After they have collected your ticket and taken you to your table, they will ask you immediately ‘what tea would you like?’ So it would be better if you’ve already chosen while you were waiting for a table. Your server will bring two teapots to your table; one will be your tea and the other is hot water so you can refill your teapot. Do you know there is another way to let the servers know that you need to refill hot water or tea leaves apart from waving your hand? It is by giving the signal that’s specifically meant for hot water refilling. If servers see the lid of your teapot had been taken off and was put on top of the handle, they will know that you need them to refill hot water for you - this is more efficient because of the noisy and busy environment of the Chinese restaurants. 

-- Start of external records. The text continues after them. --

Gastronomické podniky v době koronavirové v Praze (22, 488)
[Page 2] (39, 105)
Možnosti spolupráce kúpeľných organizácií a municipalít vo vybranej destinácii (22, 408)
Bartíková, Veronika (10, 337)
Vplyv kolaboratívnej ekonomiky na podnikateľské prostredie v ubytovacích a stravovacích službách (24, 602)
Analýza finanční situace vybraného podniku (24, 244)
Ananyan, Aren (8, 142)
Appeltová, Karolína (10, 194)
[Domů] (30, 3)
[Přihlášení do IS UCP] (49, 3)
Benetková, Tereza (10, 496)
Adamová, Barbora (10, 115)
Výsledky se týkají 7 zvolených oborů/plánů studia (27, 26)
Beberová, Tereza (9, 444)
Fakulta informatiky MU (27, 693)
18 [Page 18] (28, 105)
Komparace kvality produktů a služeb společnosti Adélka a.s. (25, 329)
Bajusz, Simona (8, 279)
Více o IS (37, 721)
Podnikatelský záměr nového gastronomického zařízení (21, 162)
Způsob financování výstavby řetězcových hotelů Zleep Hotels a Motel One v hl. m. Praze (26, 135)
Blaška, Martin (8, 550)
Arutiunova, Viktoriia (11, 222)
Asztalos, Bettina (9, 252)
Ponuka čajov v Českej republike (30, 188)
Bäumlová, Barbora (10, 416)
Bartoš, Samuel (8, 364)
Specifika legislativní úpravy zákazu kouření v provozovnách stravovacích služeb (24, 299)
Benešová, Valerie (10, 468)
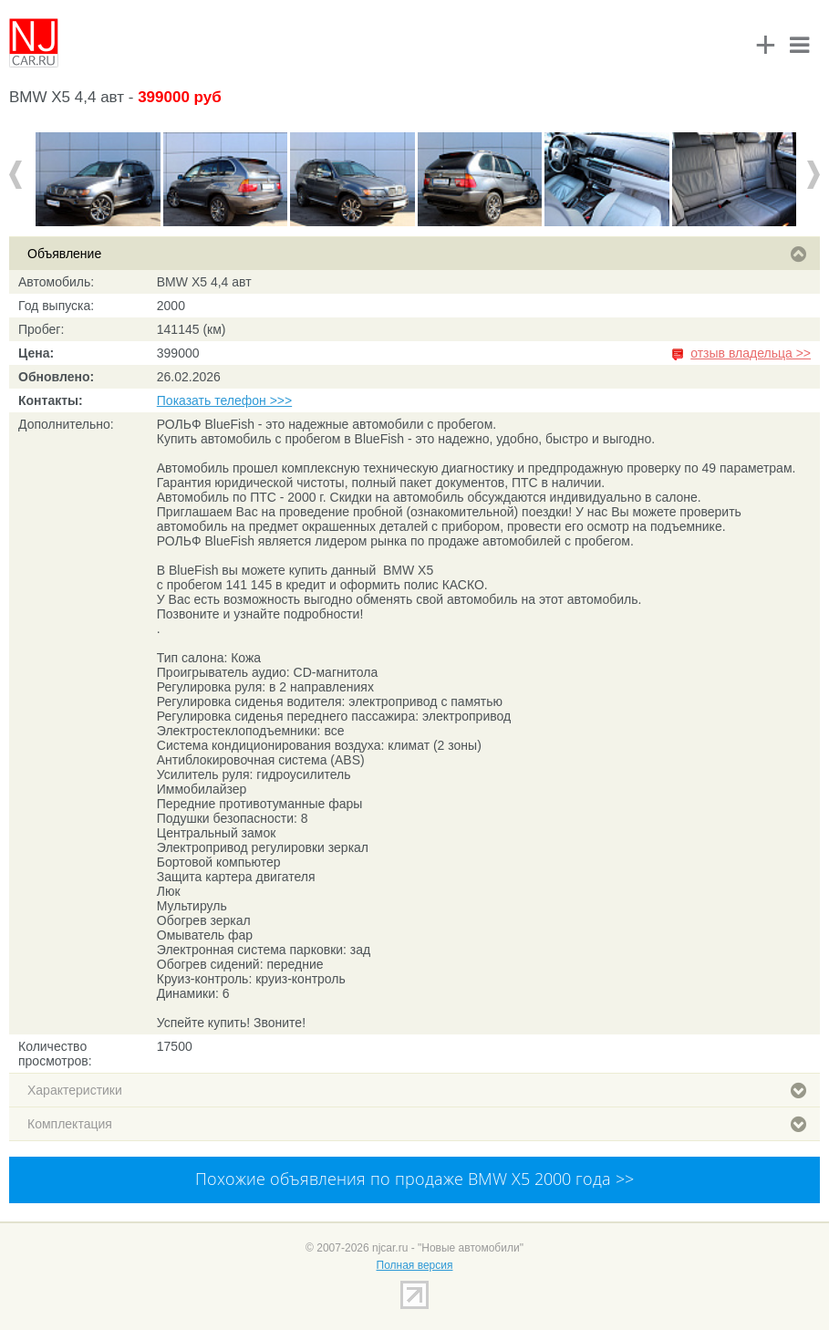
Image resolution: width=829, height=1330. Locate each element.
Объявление (416, 253)
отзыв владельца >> (750, 353)
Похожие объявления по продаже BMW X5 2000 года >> (414, 1179)
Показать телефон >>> (224, 400)
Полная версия (415, 1265)
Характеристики (416, 1090)
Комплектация (416, 1124)
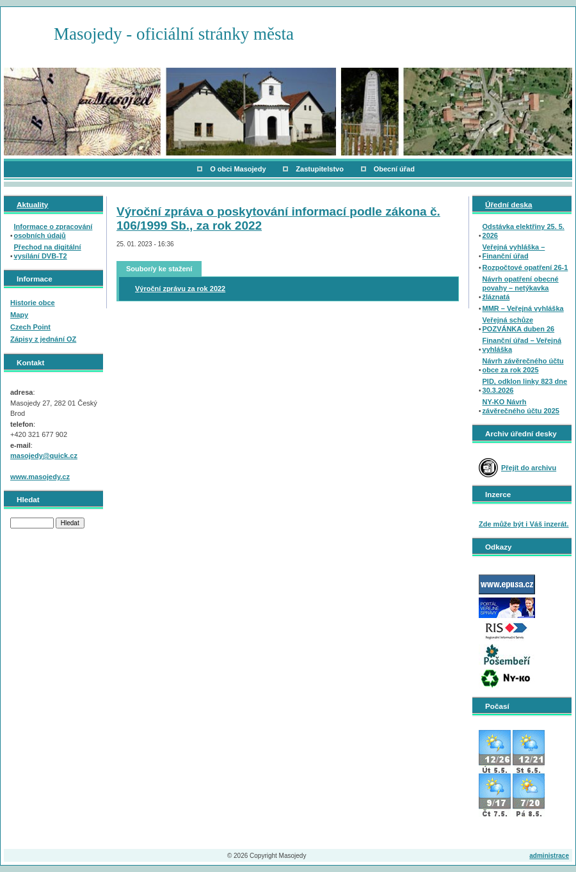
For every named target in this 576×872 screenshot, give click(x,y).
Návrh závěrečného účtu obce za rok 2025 (523, 365)
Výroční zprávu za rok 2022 (180, 288)
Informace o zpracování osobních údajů (53, 231)
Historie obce (32, 302)
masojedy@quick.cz (43, 455)
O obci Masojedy (238, 169)
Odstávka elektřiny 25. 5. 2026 (523, 231)
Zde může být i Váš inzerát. (524, 524)
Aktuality (32, 204)
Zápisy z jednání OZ (43, 339)
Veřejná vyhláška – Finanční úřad (514, 251)
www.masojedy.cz (40, 476)
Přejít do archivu (528, 468)
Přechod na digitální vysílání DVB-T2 (47, 251)
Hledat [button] (70, 523)
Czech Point (30, 327)
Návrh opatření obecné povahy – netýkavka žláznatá (521, 288)
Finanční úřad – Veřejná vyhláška (522, 345)
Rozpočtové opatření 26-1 (525, 267)
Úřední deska (508, 204)
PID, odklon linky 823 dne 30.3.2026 (525, 385)
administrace (549, 855)
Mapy (19, 315)
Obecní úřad (394, 169)
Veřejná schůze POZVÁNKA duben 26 (519, 324)
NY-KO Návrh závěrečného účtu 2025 (521, 406)
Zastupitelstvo (320, 169)
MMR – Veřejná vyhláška (523, 308)
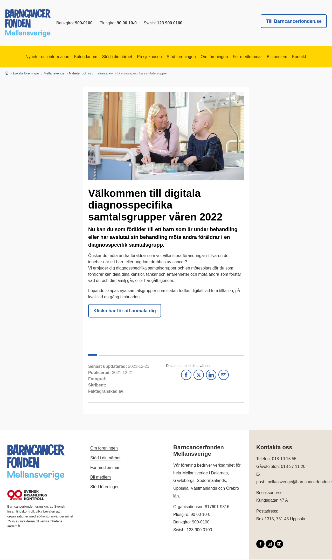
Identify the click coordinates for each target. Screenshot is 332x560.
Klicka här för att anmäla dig (124, 311)
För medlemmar (260, 57)
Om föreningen (221, 57)
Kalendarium (72, 57)
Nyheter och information (28, 57)
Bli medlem (294, 57)
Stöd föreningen (183, 57)
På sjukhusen (146, 57)
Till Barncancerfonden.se (294, 21)
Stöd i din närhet (109, 57)
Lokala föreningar (26, 74)
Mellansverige (54, 74)
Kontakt (320, 57)
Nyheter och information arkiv (91, 74)
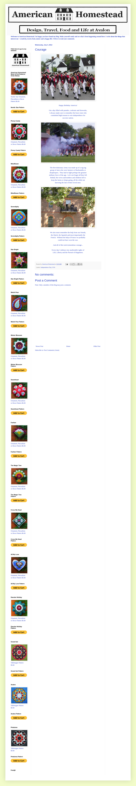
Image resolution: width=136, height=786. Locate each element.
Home (68, 346)
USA (53, 267)
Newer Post (39, 346)
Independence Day (46, 267)
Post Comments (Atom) (51, 350)
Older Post (96, 346)
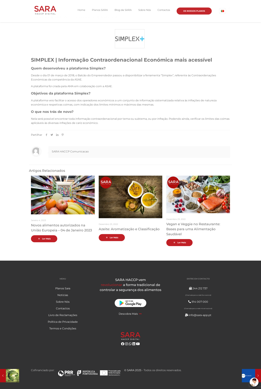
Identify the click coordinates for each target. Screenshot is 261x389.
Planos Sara (62, 288)
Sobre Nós (63, 301)
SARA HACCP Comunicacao (70, 151)
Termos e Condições (62, 328)
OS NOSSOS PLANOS (194, 11)
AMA (70, 86)
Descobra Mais (130, 313)
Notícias (62, 295)
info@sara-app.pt (198, 315)
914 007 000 (198, 301)
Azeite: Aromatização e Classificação (129, 229)
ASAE (78, 79)
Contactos (63, 308)
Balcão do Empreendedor (95, 75)
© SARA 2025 (132, 370)
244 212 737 (198, 288)
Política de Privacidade (63, 321)
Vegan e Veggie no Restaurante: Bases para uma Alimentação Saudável (193, 229)
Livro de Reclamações (62, 315)
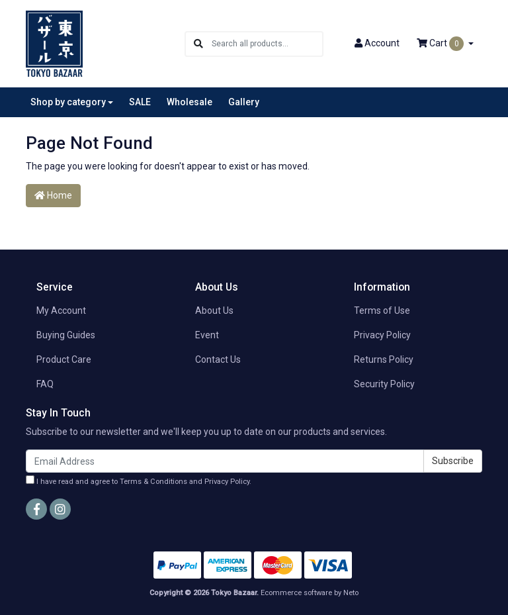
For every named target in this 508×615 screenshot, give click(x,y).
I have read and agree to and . (138, 480)
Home (53, 195)
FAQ (45, 384)
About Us (214, 310)
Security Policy (384, 384)
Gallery (243, 102)
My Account (61, 310)
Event (207, 335)
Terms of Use (382, 310)
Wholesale (189, 102)
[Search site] (198, 44)
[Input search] (267, 44)
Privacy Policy (382, 335)
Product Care (63, 359)
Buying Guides (65, 335)
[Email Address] (225, 461)
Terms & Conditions (153, 481)
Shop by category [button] (68, 102)
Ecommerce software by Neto (310, 593)
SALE (140, 102)
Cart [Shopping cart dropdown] (441, 43)
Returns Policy (383, 359)
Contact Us (218, 359)
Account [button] (377, 43)
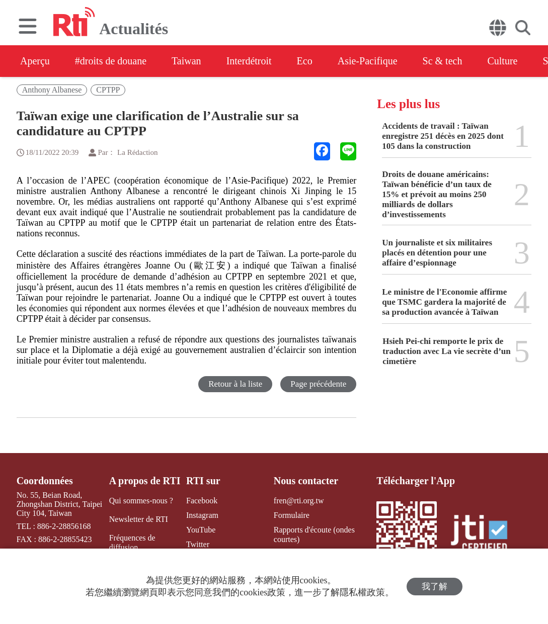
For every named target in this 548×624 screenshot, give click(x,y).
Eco (304, 60)
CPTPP (108, 89)
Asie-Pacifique (368, 60)
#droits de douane (110, 60)
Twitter (197, 544)
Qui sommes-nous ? (141, 500)
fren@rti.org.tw (299, 500)
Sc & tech (442, 60)
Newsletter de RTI (138, 519)
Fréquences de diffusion (132, 542)
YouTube (200, 529)
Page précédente (318, 384)
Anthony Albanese (52, 89)
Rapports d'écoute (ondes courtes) (314, 534)
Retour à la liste (235, 384)
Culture (502, 60)
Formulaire (291, 515)
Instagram (202, 515)
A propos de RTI (145, 480)
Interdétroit (249, 60)
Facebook (201, 500)
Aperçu (35, 60)
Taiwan (186, 60)
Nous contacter (306, 480)
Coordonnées (45, 480)
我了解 (434, 586)
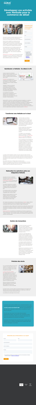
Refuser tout (26, 385)
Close (34, 384)
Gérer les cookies (30, 385)
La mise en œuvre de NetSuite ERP (11, 307)
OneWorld (25, 106)
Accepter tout (21, 385)
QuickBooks (5, 79)
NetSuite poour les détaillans (8, 54)
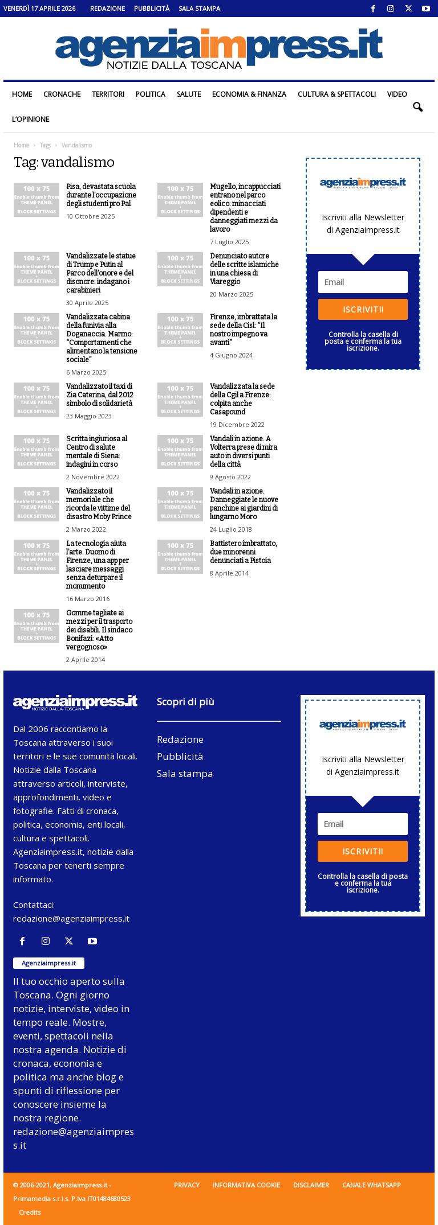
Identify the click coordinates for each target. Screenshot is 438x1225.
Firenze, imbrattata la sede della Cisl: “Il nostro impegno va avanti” (243, 330)
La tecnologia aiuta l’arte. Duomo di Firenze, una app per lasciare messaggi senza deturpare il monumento (97, 565)
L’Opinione (30, 119)
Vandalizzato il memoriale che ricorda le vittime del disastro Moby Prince (99, 504)
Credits (29, 1212)
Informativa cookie (246, 1185)
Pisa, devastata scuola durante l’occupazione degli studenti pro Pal (101, 195)
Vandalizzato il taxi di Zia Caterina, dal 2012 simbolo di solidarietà (99, 395)
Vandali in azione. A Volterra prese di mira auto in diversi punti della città (243, 451)
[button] (417, 107)
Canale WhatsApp (371, 1185)
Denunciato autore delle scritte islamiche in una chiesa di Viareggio (244, 269)
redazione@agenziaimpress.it (71, 918)
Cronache (61, 94)
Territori (108, 94)
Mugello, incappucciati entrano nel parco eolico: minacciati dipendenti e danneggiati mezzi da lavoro (245, 208)
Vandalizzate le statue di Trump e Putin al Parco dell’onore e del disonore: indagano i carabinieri (101, 273)
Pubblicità (151, 8)
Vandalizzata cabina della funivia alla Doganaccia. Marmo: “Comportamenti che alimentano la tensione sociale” (101, 338)
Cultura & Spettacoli (337, 94)
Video (397, 94)
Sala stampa (199, 8)
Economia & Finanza (249, 94)
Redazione (107, 8)
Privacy (187, 1185)
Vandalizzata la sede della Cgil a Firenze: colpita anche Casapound (242, 399)
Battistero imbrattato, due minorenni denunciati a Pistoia (243, 552)
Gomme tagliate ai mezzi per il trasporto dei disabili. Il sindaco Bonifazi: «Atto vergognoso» (99, 630)
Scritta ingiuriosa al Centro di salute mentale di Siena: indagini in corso (96, 451)
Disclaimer (311, 1185)
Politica (150, 94)
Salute (189, 94)
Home (22, 94)
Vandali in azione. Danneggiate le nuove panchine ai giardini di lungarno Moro (244, 504)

Now for how to drink your tea correctly. I guess what most of you will do is to pour tea for yourself or for your companions.  Sure, there’s nothing wrong with that, but, if you want to do it our way then there are things you will need to know. The youngest at the table always pours the tea to show respect to their elders, and the person who has their tea poured should express their gratitude by making a gesture of knocking on the table. 

 

 

Wash your own dishes!

So, are you ready to take things to the next level? ‘Cause let me tell you this will be a great chance to impress the locals, showing that you’ve really made an effort to understand the culture and blend in! When your server brings your tea and hot water, they will also bring a rather big bowl. You may think this is for washing your hands, but no, it’s actually for rinsing the teacups, bowls, spoons and chopsticks with hot water. Don’t worry! It’s not because the tableware is dirty, just that the locals are so accustomed to doing it as they believe hot water can kill every germ!

 

Ordering 

When it comes to ordering, the price depends on whether you’re eating dim sum for breakfast, lunch, or afternoon tea. You’ll find the best deals at breakfast time and afternoon tea! Next, you’ll have to figure out the pricing system, as the dishes are categorised by size, with bigger sizes having higher prices. Depending on the time of day you’re eating, and the sized dishes, you’re likely to have more than one order form which can be confusing. But don’t worry, just group all of the order forms together and hand them to your server to place the order. Once your dim sum has arrived, try not to dive into your food straight away, as at this very moment the lady who handed you your dim sum is also putting stamps on your card. Known simply as a dim sum stamping card, the number of stamps on this card represents how many dim sum were delivered to your table. So, keep your card safe!

Etiquette 

When it comes to yum cha, the adults should be responsible for teaching their younger fellows some table manners, especially not to play with the tableware since Chinese tableware are usually comes in different tiny parts made from ceramic. It’s not hard to imagine that kids are probably going to improvise, using chopsticks to do a little jam before the meal, but it’s considered very impolite to make sounds with your utensils in the culture of yum cha. As for other table manners for yum cha, you may find spinning glass table tops, but the thing you must not do is to spin the glass table if someone is taking food from a dish. To locals, this is a big no no and a very rude behaviour! And remember to first spin the dish towards the oldest person seated at the table, as a sign of respect, letting the elderly have the first bite.

Grab a deal!

And here it is, the last tip!  Are you guys still with me? I saved the best for last! This is a tip for anyone who wants to save some more money besides going in as the breakfast or afternoon tea time. Normally, about half way through the afternoon tea service, there should be some dim sum ladies walking around with a tray full of dim sum. Wave at them! Let them know of your existence! Because, these dim sum come with a much cheaper price! But if you don’t act fast, they’ll all be gone before they even have the opportunity to get to your table.

 

Paying the bill 

So are you now feeling satisfied? Did your stomach thank you for feeding it with so much yummy dim sum? There is only one more task left to be done - pay the bill. So, hopefully you still have your dim sum stamping card with you, as your bill will be calculated according to what's on this. When you get your change, follow what the locals do and leave the coins as a tip, taking only the notes away with you. Now that you are all set, feel free to show off your newly learned knowledge about yum cha to your local friends. They will be 100% surprised, and on top of that, you’ll get respect from other Hong Kongers!